Historical basis for the events of the Jewish Exodus

Welcome to the SDMB, Rabbichaim.

Since there is already an active thread in this forum on this subject, I’ll merge your thread with the earlier one.

bibliophage
moderator CCC

I have found several references to Thutmose I being Pharoah although Wikipedia lists four possibilties: Neferhotep I*, Thutmose I, Thutmose II, Thutmose III. link
Those names are based on the biblical dating of the Exodus and the linked section includes the caveat:

*The section including the name of Neferhotep is flagged as needing citation.

Interestingly enough, the page on Ramesses II includes the comment

yet he is not included in the discussion of the Exodus story.

Problem is, I gather his nonsense is about as popular in Russia as Creationism is in the USA. The combination of a wounded, dismembered, and insulted nation, a failed economy, and a paranoid theory of history has led to mass bloodshed within living memory.

Whoa! I wish I read Russian, because I feel a need to subscribe to Fomenko’s newsletter.

Double whoa! Dude’s been published, and not on his own dime!
However, I’m interested in Rabbichaim’s claims. Kinda wish he’d posted them to Great Debates, where they’d get more views and comments, but leave it to a newbie to post in the correct forum. (pause) No, I’m supposed to be SURPRISED a new gentleman posts in the correct forum, aren’t I? :smiley:

Really, I look forward to this discussion continuing. Fomenko and Velikovsky? They’re loads of fun*, but it’s limiting if everybody agrees that they’re nuts.

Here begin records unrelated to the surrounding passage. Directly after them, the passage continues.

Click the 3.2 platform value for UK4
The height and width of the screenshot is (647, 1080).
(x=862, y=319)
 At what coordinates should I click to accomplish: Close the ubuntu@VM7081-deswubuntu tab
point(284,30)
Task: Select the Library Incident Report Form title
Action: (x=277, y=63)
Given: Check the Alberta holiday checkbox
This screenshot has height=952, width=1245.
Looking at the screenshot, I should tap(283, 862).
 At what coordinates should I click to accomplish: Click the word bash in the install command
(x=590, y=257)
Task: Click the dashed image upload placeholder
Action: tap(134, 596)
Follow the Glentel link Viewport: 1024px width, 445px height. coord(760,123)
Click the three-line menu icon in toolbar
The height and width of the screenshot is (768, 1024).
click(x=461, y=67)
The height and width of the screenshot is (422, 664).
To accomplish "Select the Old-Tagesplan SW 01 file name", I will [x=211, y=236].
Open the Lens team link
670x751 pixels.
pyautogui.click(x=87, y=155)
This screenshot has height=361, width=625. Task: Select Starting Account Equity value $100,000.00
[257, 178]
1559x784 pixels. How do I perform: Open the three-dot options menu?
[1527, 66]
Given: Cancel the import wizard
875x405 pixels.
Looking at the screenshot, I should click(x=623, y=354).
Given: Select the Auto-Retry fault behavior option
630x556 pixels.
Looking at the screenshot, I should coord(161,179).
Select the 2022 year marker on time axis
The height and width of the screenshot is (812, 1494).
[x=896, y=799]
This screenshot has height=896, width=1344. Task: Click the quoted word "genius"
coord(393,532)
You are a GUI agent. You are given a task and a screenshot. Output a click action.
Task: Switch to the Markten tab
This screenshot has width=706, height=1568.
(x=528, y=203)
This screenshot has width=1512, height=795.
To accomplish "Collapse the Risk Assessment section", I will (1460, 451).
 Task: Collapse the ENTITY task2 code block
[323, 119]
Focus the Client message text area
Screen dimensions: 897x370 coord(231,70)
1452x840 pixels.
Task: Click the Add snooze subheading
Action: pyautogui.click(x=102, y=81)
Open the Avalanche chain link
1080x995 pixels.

    • A total lie, at least with Velikovsky. I’ve read Worlds in Collision and Oedipus and Akhnaton, and he managed to outdo Philip Wylie and Edwin Balmer in making planetary collisions dull.

An awful lot of signs point to that, don’t they?

And imagine that you’ve apologized for your English for the last time here. We understood you fine. (sigh) Isn’t that liberating? :slight_smile:

Your challenge is to understand OUR English. To say some of us murder it is a kind understatement. :eek:

Pssst! Rabbichaim! Don’t tell anybody I suggested this, but repost you assertions in Great Debates. Rephrase some words so nobody can accuse you of a “doublepost.” :wink:

Archeologists have found the tomb of Ramses the 2d and he didn’t drown in the Red Sea, also they state they have found evidence of small groups that lived in the desert during that period, but no large groups.

The question remains why would anyone stay in the desert for that length of time when they could have gotten out sooner and to safety in another land?

I am no fan of velikovsky, but there may be something to his thesis of “scrambled history” with regard to the Exodus. First, Abraham moves from UR, and settles in caanaan-and founds the Israeli nation. later, the Israelites move (en masse) to Egypt-where they are neslaved! Then, Moses leads them out of Egypt, and back to Caanaan-the place they left!
Is not not reasonable that the writers of Exodus confused things a bit? They may actually be confusing the migration out of UR with the Exodus from Egypt. that would explain why the leaders of the Exodus (Moses, Aaaron0 thought that Caaanaan was a new place.
The same confusion applies to the Egyptians-they do not say where the "land of Punt"was-yeat “Punt” was probabaly the land next to Egypt (Caanaan).